Good posterior (co-)variance estimates from variational inference

Last week, I wrote about JAX ADVI, a little library I put together for fast black-box variational inference using JAX. As I mention in that post, the version implemented in the package uses an improved version of ADVI, as suggested by Giordano, Broderick and Jordan. The main topic of their paper is actually something else, though: they justify and evaluate a method called “linear response variational Bayes” (LRVB). It promises to get accurate estimates of posterior variances and covariances from ADVI and other variational inference methods. In this post, I’ll talk a bit about this approach and my experience of implementing it in JAX.

The paper provides proofs that I haven’t yet worked through in detail, so I won’t talk about the paper’s derivations in this post. Instead, I want to highlight a key result that’s useful for ADVI. That result is the following posterior covariance estimate:

$\textrm{Cov}_{q_0}^{LR}(\theta) = \begin{bmatrix} I_K & 0 \\ 0 & 0 \end{bmatrix} \mathbf{H}_{\eta \eta}^{-1} \begin{bmatrix} I_K & 0 \\ 0 & 0 \end{bmatrix}$.

Here, $\mathbf{H}_{\eta \eta}^{-1}$ is the inverse of the Hessian of the variational objective, evaluated at the optimum, and $\eta$ is the vector of variational parameters. The first half of $\eta$ is made up of the variational means, and the second is made up of the (log) standard deviations. The dimension of $\eta$ is $K$, and $I_K$ is the identity matrix of size $K \times K$.

The equation says that to get the LRVB estimate of the posterior covariance, we have to compute the Hessian of the objective at the optimum, invert it, and pick out the top left $K \times K$ corner. If computing and inverting the Hessian reminds you of the Laplace approximation, that’s no accident: Giordano et al. suggest that the Laplace approximation can be thought of as a special case of their method.

Does it work? The short answer is yes, at least in the few cases I’ve tried so far. Here’s code to make some fake data for a logistic regression:

import numpy as np
from jax.nn import sigmoid

N = 1000
K = 10

np.random.seed(2)

X = np.random.randn(N, K)
beta_true = np.random.randn(K)
gamma_true = np.random.normal()

logit_true = X @ beta_true + gamma_true

y = np.random.uniform(size=N) < sigmoid(logit_true)

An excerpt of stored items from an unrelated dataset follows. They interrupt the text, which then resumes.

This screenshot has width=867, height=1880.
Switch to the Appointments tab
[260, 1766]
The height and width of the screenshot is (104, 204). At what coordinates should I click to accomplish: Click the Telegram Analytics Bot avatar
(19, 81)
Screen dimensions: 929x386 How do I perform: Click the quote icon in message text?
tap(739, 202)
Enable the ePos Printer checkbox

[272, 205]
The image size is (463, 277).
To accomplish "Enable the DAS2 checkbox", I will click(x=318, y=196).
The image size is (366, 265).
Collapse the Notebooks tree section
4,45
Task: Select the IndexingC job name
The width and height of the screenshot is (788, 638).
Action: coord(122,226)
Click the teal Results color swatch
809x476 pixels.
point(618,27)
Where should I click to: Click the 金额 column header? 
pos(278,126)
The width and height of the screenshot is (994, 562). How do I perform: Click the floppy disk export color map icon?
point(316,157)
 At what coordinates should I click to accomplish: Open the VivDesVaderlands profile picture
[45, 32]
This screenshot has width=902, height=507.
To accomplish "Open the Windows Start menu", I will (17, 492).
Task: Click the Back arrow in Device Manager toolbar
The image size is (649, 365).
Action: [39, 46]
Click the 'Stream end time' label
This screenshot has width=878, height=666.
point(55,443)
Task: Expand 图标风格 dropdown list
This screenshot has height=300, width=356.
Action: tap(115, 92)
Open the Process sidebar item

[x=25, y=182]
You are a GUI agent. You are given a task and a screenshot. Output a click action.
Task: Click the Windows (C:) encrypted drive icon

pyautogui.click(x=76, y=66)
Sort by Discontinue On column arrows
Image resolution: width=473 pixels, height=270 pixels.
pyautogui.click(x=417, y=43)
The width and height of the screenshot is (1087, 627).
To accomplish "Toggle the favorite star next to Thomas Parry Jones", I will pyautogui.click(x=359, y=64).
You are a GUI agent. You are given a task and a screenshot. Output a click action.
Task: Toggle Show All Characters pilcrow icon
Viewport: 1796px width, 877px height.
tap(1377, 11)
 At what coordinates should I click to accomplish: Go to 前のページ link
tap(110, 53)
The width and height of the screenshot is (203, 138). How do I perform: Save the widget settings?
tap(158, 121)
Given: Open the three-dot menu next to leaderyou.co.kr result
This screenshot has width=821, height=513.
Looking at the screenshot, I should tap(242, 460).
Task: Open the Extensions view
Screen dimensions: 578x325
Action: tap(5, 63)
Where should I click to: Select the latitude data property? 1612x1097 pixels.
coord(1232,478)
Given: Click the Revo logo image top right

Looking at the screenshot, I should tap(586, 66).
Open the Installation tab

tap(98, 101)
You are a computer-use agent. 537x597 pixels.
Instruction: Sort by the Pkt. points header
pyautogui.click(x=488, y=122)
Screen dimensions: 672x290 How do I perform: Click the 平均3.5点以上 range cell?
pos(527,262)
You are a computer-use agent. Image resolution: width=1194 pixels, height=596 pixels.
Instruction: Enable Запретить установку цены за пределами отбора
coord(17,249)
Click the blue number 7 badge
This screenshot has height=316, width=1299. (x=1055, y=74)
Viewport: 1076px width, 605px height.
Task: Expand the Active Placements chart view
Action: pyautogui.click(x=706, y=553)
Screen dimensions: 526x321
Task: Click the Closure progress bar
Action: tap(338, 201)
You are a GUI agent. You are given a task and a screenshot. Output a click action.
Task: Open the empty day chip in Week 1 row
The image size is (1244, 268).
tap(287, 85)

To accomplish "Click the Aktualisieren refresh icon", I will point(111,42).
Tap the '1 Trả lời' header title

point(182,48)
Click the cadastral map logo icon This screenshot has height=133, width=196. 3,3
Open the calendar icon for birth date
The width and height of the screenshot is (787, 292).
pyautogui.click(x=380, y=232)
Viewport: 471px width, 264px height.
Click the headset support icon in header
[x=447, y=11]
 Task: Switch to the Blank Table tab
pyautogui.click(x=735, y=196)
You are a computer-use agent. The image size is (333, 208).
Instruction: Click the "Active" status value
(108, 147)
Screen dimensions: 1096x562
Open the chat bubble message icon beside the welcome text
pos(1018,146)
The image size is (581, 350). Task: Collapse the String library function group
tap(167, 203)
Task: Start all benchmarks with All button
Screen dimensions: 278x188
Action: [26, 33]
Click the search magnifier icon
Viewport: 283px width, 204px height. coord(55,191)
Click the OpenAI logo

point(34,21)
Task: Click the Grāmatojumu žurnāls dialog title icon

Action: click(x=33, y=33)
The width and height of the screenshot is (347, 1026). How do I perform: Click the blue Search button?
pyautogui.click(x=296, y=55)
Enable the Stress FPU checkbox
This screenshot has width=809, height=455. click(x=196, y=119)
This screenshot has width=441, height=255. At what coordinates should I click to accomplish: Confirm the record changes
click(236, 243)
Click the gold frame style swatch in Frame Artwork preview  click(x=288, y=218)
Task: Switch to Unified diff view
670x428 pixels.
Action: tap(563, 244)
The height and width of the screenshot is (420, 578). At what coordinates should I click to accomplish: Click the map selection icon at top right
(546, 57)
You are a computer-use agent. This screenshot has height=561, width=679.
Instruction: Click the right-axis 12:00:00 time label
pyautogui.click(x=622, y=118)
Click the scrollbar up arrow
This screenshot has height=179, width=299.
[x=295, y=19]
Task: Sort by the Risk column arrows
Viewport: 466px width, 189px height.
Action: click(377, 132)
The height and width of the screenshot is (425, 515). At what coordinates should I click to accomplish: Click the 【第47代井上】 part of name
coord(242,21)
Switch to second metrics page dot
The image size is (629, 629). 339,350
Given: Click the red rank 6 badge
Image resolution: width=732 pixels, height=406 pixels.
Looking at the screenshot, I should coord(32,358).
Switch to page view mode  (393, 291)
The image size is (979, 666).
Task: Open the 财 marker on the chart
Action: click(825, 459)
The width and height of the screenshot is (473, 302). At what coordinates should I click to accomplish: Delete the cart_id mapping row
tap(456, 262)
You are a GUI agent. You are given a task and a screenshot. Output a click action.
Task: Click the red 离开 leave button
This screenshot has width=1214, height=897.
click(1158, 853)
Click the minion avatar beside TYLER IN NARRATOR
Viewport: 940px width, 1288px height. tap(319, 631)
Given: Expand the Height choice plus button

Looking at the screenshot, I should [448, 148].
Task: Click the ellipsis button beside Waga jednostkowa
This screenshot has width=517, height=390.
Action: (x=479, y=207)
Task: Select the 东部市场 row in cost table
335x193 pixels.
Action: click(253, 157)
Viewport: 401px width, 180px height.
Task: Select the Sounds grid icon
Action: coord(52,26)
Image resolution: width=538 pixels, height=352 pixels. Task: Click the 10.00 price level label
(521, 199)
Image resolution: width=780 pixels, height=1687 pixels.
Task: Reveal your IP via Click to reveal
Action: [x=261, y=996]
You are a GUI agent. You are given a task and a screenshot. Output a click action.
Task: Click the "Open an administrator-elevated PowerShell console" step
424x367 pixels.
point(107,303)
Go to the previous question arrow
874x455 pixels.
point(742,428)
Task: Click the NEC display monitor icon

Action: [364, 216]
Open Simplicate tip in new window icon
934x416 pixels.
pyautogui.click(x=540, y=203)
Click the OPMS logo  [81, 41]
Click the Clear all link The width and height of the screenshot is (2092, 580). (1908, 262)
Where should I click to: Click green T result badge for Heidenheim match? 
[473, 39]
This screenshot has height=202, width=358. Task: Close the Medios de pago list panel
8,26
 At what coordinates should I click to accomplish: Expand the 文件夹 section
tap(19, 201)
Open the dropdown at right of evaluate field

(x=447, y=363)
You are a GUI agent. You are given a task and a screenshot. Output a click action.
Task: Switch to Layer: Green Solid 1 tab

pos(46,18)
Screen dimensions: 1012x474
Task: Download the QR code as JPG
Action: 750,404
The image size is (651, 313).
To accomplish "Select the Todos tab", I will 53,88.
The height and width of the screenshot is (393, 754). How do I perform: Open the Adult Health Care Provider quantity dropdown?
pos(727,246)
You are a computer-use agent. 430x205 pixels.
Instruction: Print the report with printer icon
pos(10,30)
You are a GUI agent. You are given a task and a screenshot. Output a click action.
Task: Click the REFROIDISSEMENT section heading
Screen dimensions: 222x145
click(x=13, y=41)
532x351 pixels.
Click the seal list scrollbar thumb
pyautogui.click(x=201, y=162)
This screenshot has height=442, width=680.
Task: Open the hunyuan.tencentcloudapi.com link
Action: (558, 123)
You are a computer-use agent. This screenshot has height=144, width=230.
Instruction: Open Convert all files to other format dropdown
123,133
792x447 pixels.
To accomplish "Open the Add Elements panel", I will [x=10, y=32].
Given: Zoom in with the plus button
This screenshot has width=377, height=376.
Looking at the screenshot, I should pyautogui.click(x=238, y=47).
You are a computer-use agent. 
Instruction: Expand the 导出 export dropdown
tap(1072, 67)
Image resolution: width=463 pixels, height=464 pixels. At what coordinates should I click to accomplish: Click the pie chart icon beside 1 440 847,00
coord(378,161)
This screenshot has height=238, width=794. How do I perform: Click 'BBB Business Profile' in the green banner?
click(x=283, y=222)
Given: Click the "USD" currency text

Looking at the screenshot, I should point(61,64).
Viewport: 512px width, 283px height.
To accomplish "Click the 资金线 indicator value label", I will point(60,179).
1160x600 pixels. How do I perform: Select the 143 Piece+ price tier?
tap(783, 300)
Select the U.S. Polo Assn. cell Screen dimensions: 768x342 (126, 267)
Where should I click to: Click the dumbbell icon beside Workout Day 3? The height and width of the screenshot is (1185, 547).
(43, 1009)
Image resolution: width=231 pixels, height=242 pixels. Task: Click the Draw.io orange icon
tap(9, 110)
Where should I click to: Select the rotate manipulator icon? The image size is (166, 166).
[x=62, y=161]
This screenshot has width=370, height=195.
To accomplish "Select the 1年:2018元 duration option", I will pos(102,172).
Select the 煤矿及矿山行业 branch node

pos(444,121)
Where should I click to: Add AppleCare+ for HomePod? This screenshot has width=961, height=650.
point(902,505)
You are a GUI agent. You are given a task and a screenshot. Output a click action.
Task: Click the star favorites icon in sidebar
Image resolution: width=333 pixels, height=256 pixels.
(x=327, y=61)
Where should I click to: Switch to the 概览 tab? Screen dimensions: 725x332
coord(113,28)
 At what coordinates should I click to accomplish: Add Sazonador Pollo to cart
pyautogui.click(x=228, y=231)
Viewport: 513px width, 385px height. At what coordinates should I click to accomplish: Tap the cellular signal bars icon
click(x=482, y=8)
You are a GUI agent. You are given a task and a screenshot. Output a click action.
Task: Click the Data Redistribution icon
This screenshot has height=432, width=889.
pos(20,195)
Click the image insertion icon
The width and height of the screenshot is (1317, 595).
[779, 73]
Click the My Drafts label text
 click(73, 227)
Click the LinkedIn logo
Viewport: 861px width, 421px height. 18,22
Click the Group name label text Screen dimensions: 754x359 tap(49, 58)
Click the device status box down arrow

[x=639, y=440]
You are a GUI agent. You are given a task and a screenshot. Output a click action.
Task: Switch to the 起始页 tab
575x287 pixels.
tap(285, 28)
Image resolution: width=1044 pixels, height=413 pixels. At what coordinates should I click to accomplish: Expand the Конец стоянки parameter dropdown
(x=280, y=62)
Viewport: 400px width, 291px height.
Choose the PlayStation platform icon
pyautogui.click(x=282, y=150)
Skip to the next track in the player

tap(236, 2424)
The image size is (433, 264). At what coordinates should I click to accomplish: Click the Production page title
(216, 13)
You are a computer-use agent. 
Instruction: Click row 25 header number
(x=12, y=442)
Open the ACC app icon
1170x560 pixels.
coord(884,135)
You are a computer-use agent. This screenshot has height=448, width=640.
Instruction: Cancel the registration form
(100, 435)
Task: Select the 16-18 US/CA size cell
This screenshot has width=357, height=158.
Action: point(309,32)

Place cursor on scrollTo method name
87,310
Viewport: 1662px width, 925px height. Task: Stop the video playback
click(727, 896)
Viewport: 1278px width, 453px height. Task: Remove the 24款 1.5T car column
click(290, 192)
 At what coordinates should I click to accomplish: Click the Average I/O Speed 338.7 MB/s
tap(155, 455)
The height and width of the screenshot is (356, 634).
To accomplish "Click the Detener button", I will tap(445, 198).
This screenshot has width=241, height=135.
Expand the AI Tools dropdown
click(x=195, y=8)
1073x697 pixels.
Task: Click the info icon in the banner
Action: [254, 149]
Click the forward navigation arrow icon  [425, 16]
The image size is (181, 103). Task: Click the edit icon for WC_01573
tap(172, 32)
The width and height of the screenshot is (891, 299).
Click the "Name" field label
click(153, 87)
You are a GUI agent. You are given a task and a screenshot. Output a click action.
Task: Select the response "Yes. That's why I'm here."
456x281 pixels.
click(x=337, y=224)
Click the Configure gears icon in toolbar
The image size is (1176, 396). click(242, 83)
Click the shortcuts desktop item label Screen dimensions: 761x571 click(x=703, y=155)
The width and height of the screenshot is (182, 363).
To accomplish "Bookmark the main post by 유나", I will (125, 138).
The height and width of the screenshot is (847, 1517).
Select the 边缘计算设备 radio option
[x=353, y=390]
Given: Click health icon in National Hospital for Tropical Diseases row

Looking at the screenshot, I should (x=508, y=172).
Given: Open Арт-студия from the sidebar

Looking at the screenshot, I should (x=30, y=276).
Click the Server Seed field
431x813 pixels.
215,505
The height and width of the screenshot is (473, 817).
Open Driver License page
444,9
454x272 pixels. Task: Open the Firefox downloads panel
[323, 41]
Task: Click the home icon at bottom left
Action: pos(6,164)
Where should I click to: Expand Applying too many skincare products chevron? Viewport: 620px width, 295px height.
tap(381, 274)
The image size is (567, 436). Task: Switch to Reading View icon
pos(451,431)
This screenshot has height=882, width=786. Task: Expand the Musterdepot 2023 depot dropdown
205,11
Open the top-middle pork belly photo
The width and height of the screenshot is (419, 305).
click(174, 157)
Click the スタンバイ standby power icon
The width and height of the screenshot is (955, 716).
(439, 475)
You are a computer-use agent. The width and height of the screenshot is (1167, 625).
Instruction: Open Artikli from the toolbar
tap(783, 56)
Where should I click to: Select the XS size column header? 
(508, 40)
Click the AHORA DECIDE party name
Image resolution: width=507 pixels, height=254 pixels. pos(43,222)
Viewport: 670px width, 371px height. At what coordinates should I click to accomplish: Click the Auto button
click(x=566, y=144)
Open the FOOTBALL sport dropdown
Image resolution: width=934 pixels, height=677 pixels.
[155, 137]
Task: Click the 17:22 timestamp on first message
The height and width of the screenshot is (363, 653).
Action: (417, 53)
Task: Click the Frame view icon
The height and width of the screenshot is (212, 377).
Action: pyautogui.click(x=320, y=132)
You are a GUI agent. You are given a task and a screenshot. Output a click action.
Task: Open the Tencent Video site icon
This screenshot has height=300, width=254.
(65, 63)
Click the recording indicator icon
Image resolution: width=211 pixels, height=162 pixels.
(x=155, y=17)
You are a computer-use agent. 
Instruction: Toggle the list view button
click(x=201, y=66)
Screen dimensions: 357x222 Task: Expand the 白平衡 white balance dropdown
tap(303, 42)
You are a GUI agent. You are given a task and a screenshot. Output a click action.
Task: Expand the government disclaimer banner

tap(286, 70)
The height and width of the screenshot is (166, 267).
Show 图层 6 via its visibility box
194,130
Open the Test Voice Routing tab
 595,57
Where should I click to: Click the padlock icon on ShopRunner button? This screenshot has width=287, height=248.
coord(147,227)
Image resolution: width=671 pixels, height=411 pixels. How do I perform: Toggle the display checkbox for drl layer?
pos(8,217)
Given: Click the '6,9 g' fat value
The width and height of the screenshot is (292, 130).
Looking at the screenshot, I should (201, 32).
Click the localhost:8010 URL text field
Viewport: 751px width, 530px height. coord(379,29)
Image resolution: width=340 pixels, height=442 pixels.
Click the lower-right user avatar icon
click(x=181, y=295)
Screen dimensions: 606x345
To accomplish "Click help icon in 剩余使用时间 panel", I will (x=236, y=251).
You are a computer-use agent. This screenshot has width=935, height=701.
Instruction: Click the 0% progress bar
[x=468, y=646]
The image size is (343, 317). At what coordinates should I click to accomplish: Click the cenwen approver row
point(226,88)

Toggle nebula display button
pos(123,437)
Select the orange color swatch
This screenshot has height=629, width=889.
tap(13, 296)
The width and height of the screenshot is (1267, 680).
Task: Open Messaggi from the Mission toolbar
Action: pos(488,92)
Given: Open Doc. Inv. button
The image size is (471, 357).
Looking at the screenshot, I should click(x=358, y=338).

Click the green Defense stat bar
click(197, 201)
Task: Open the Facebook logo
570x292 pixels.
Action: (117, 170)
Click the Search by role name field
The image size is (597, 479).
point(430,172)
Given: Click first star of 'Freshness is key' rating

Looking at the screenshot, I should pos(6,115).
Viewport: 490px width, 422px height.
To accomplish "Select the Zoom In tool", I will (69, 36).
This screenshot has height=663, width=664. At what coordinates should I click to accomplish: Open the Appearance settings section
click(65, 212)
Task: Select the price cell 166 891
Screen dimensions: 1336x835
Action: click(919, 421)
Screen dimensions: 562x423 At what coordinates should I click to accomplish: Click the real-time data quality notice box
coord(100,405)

In the previous blog post, I plotted the inference results from Stan’s MCMC sampler against those from mean-field ADVI:

HMC vs MFVB

As you’d expect with a mean-field objective, the means are good, but the standard deviations are off.

Here’s what we get with LRVB:

LRVB vs HMC

Nice! The standard deviations are now almost exactly the same as in Stan.

What about a more complex example? Here’s a hierarchical Bradley-Terry model (details for it are in the previous post). It consists of 158,394 matches between 4,763 competitors. For the player skill posteriors, ADVI gives:

ADVI vs HMC, tennis

Again, the means are quite good, but the standard deviations are off. Note that the means don’t look as good here. I’ve noticed that they get better as we increase the number of samples in the Monte Carlo estimate for the variational objective. Here, I’m using just 25. With 25, LRVB takes about five minutes; with 100 it takes about 13 minutes. So you can choose a time/accuracy tradeoff depending on the level of accuracy required. For reference, Stan took about 100 minutes on this example. Giordano et al. have a clever way to choose the number of MC samples which I have yet to try.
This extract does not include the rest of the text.